The physiology gives it away. When you notice that throb of your pulse in your ears, when you notice that your breathing is getting fast and shallow, you know that your lizard brain is in the process of trying to hijack the rest of your brain.

In the old days, they used to tell you to count to 10 if you got angry. It's more than just anger. Each of us has a particular, peculiar array of cues that we have come to consciousness with, and it's very difficult to guess what each other's cues might be. We can learn that pause that gives the conscious mind the opportunity at least to decide whether this crazy situation is an appropriate one to continue to be crazy in.

It isn't easy. It takes time to learn it. One of the ironies of learning to do it is that you have to have places to practice it that are real. This is the difficult part of the anger management classes that have become all the rage. Unless you practice it in the midst of the real physiological biochemical situation, you're not practicing the real thing. You're practicing "what ifs" and most of us don't become terribly dangerous about "what ifs". It's only in the real situations of conflict, when the "lizard brain" is actually trying to hijack your brain, that effective practice at responding differently can happen. We desperately need to give each other permission to do that.

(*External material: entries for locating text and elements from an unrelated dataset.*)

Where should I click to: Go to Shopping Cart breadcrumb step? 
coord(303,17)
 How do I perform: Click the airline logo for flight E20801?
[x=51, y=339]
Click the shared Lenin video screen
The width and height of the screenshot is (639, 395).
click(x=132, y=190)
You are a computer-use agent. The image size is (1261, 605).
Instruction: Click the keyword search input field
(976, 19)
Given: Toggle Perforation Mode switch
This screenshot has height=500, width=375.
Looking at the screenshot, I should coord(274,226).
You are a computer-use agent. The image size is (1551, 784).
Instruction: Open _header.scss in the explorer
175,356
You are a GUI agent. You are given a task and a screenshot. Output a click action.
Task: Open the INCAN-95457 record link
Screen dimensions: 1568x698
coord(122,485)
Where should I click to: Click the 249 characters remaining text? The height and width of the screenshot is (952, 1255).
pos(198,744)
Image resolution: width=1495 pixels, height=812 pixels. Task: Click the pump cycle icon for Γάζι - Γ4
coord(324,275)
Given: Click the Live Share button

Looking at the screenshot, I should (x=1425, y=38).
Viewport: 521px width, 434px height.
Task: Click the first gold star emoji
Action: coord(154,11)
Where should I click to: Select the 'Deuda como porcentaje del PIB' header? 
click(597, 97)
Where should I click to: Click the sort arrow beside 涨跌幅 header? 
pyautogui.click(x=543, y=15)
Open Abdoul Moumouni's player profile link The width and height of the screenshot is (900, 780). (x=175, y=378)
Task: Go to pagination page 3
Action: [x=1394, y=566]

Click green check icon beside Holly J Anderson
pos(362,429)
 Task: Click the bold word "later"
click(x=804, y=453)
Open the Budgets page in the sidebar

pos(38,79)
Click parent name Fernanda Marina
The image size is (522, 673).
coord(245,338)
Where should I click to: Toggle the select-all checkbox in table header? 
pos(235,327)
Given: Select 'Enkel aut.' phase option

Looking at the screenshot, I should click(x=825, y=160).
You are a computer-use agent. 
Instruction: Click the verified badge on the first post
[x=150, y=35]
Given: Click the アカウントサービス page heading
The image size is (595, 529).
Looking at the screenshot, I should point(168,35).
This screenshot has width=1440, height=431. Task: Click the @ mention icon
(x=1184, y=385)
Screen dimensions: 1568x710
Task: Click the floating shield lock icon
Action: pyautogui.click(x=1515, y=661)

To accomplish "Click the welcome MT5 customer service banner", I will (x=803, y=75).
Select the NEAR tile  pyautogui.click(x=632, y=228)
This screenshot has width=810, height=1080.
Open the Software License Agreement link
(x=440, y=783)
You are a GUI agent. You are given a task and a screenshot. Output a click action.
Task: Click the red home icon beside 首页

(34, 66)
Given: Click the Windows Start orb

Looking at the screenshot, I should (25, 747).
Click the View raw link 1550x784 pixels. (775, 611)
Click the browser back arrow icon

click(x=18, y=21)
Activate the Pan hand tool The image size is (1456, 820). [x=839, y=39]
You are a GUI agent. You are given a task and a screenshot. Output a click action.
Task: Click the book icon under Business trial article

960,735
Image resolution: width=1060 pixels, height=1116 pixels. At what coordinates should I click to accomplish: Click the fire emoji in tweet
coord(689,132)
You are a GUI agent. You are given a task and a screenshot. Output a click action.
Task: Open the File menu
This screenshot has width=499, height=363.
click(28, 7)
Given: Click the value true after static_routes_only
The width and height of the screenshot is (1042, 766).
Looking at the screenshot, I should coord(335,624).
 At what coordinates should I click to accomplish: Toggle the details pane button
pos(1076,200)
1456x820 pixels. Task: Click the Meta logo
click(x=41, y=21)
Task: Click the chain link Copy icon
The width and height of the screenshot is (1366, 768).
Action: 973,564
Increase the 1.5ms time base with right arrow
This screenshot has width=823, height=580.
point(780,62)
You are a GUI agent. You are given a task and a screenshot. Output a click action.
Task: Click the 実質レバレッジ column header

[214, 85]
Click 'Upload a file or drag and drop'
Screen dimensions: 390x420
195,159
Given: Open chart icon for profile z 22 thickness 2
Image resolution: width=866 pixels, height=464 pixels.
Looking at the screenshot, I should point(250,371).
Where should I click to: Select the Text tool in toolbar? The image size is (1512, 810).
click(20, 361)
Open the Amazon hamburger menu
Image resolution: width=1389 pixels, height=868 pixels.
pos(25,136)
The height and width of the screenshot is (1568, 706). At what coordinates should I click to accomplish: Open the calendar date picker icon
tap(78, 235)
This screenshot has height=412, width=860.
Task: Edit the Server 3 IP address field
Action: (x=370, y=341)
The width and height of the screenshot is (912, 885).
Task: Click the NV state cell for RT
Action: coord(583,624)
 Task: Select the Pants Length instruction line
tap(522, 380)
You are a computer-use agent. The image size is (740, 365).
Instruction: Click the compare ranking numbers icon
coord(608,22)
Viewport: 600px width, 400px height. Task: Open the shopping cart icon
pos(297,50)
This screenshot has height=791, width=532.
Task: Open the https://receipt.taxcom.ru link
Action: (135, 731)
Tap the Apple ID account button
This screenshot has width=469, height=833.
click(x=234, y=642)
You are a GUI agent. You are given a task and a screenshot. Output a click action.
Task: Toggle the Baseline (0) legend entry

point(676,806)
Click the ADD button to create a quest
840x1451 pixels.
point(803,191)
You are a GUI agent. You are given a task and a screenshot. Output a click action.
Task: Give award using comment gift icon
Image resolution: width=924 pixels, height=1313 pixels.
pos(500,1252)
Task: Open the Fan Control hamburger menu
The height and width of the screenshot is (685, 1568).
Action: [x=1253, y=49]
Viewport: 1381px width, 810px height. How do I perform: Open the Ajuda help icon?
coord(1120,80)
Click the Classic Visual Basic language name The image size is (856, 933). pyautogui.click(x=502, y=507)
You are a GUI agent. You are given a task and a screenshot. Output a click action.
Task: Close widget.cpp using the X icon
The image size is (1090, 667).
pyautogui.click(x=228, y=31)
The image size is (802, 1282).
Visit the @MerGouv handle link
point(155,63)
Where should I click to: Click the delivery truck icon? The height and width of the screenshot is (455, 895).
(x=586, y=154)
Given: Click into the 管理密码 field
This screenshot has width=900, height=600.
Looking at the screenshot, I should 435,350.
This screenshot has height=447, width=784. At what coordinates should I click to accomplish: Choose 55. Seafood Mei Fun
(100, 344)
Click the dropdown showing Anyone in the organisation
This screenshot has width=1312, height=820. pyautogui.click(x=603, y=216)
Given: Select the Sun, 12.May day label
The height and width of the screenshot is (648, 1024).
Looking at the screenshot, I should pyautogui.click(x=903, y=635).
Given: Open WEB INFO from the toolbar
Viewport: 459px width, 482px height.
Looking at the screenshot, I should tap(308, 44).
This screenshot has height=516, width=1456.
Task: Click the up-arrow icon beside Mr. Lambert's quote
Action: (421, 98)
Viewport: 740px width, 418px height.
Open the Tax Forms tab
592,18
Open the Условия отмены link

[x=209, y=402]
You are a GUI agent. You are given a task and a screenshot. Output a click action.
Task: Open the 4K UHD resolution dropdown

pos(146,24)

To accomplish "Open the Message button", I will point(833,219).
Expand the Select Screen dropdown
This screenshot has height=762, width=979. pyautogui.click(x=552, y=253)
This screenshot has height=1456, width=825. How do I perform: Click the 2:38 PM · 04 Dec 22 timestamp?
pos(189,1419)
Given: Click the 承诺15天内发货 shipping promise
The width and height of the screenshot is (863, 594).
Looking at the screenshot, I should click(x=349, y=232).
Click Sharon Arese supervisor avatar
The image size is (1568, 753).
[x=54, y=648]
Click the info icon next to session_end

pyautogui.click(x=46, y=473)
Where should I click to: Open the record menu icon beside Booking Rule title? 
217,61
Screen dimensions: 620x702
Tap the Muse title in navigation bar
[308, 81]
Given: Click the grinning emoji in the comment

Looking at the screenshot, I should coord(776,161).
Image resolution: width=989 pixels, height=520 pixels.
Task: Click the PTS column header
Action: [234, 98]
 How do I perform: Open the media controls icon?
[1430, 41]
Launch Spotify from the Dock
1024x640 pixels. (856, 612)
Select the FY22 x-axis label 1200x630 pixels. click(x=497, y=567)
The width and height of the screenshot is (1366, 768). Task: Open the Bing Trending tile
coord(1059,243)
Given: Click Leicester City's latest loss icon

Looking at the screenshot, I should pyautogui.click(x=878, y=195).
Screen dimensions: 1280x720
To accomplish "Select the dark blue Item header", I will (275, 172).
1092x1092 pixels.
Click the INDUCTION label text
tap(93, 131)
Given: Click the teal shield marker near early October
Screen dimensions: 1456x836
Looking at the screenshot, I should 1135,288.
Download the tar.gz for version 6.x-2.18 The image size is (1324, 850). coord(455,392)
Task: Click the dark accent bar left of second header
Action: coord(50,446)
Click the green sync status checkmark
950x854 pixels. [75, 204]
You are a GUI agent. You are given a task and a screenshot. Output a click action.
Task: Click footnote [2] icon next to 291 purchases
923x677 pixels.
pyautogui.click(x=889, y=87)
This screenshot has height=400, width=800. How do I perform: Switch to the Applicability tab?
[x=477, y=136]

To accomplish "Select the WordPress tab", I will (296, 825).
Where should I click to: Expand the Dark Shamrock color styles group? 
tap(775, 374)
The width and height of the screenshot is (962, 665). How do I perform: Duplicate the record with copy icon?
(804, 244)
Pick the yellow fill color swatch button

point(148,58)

This is why forgiveness is so important a part of what it feels like to be a human being. For us to stay alive and growing, we need to practice in the real world where the real emotions and the real threats and the real misunderstandings are happening. If we do not give each other permission to learn in the midst of reality we deny each other the opportunity to learn at all.

BUT there really are very, very few saber toothed tigers left.